* [EXERCISE]
List, in order and with repeats, every phrase that the forum post below places in quotation marks.

___ SUPPLIED TEXT

Click here to Skip to main content
15,886,101 members
Please Sign up or sign in to vote.
4.00/5 (1 vote)
See more:
I thought I was close on this but after 2 hours I'm making more of a mess of it than making progress. I need to search some strings for parts like "1 page" or "34 page" or "1 pages" or "1 pages" and fix them. So if a string is like this:

>>> Document 1 (p 4 of 12 page).

needs to be converted to this:

>>> Document 1 (page 4 of 12 pages).


I have 2 patterns and am doing 2 replaces. Looking for the "1" and checking to see if "pages" is plural and then fixing that so it reads "1 page" is working fine.
But changing from singular to plural is messing me up.

______
___ ENTRIES

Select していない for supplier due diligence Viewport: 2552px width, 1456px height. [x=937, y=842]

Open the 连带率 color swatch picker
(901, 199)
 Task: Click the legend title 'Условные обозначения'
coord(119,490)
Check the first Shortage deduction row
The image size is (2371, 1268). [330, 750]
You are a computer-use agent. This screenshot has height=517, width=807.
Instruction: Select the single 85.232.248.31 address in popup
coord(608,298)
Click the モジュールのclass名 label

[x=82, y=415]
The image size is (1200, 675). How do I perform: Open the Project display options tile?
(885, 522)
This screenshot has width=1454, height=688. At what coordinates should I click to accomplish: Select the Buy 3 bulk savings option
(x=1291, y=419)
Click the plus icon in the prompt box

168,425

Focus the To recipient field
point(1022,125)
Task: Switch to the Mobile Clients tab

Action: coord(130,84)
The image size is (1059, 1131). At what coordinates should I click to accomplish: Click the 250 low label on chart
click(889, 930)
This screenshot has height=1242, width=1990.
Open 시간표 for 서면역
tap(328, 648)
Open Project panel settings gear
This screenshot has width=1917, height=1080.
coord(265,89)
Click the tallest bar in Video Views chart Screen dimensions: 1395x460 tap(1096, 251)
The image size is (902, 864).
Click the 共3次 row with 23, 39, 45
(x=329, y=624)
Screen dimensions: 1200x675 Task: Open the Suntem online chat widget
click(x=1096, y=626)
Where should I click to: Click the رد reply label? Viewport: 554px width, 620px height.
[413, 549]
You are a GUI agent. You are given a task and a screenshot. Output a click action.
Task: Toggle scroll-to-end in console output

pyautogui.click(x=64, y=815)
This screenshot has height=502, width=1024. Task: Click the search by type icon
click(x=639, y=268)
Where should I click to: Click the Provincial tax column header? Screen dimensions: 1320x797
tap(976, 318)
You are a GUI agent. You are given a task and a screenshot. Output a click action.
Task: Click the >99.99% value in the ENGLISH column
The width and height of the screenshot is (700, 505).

______

* [THE RESPONSE]
1. "1 page"
2. "34 page"
3. "1 pages"
4. "1 pages"
5. "1"
6. "pages"
7. "1 page"